Chips and Dips

Some news that the U.S. media ignores (or covers up).

ITEM — From Business Times – 05 Sep 2008: “Singamas sees sales, margins dipping”

“(HONG KONG) Singamas Container Holdings, the world’s No. 2 maker of shipping boxes, warned that sales and gross margins may dip in the second half because of a weakening global economy …

“Fallout from the US sub-prime mortgage crisis may continue to undermine global economic growth and affect consumption in developed countries …”

ITEM — From Business Times – 05 Sep 2008: “China-US container shipments plunge 21% in June”

“(TOKYO) China’s container shipments to the US fell 21 per cent in June, the biggest drop since at least 1995, as American consumers cut back on buying new furniture and clothes amid the worst housing slump since the Great Depression …
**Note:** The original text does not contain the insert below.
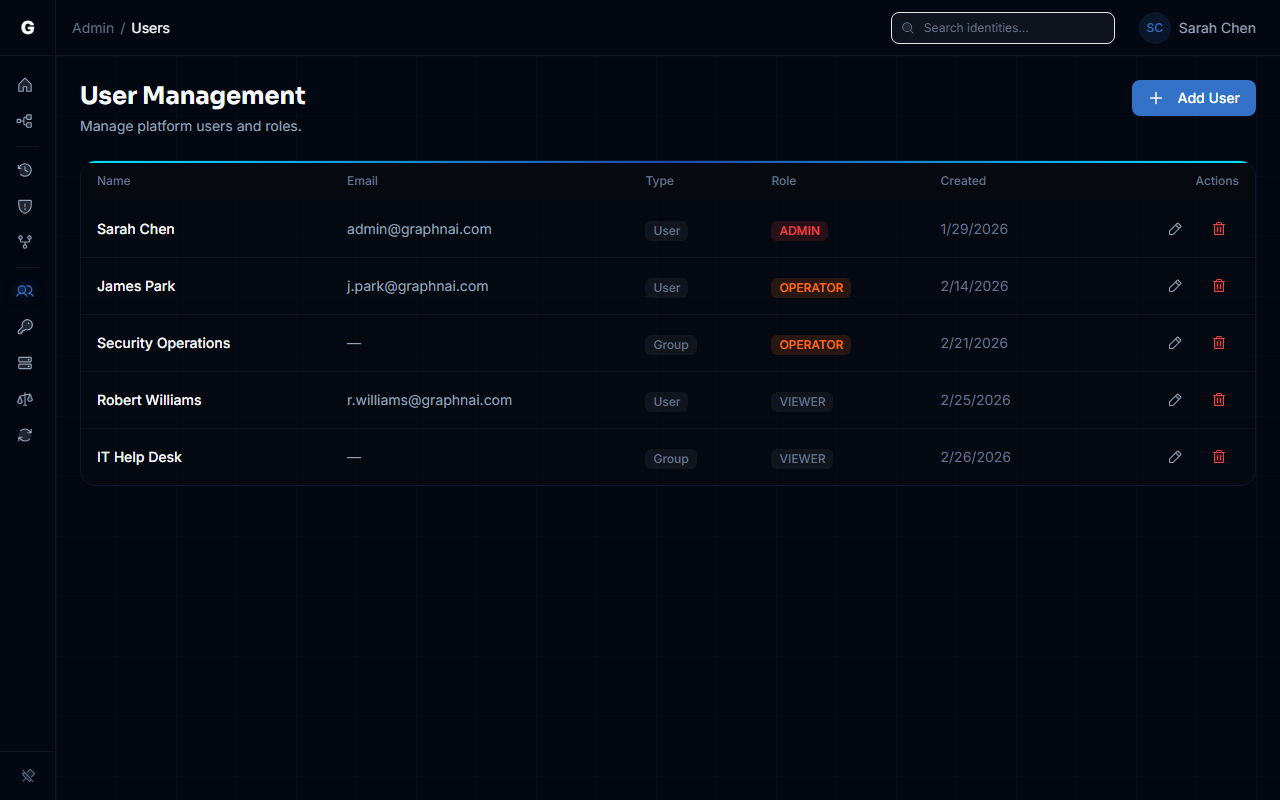The height and width of the screenshot is (800, 1280).
Task: Open the compliance scales icon in sidebar
Action: tap(25, 399)
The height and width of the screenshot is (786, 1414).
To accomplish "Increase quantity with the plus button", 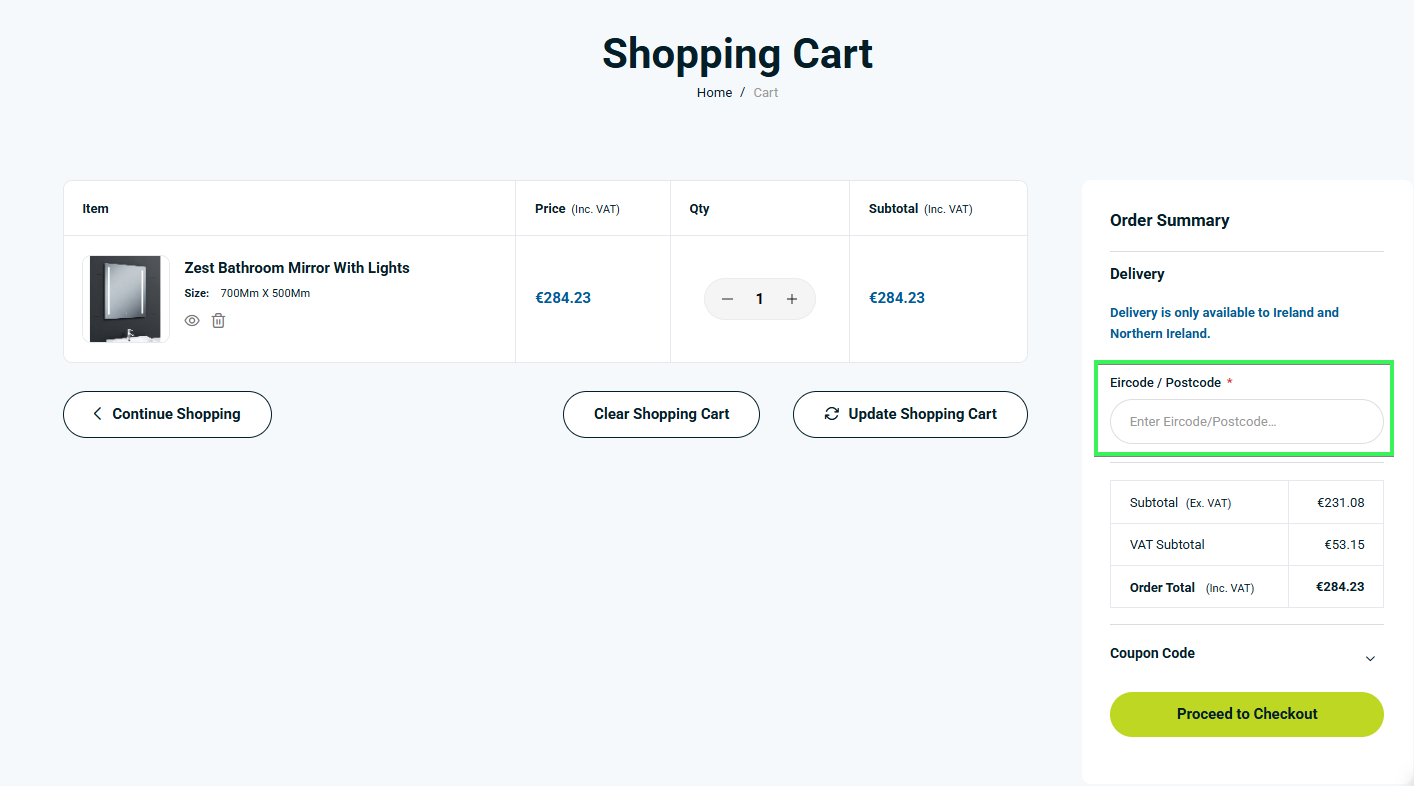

“China Cosco Holdings, the country’s largest container line, and other companies are carrying fewer boxes to the US. UBS AG downgraded the container-shipping industry to ‘negative’ yesterday and forecast widespread second-half losses because of slowing demand and rising capacity.– Bloomberg”

“Sales … dipping”; “Fallout from the US sub-prime mortgage crisis may … affect consumption in developed countries”; “China-US container shipments plunge”; “widespread second-half losses because of slowing demand”. These reports deal with the most serious economic disaster this country, and the world, has ever faced, and the cause of this disaster is the unemployment crisis that has been visited upon the U.S.

Three weeks ago we recalled the remark made by an Asian reporter earlier this year that “If the U.S. sneezes, the Asian maritime industry catches cold”, and a few weeks before that we noted Steven Pearlstein’s story in the Washington Post with the headline: “This Recession, It’s Just Beginning”.

With respect to the second-half rebound that the self-styled experts had been predicting, Mr. Pearlstein observed, “It ain’t gonna happen. Not this summer. Not this fall. Not even next winter.” And let’s face it. Until U.S. authorities show some honest concern for downtrodden Americans by creating decent jobs and decent wages, every developed and under-developed country – and not just the maritime industry – will be down and out.

But will our elected politicians acknowledge that only a resurgent U.S. maritime industry – bolstered by millions of newly-employed Americans – could have the capability to revive the failing global economies? Or was Thomas Paine right when he stated that “The trade of governing has always been monopolized by the most ignorant and the most rascally individuals of mankind”?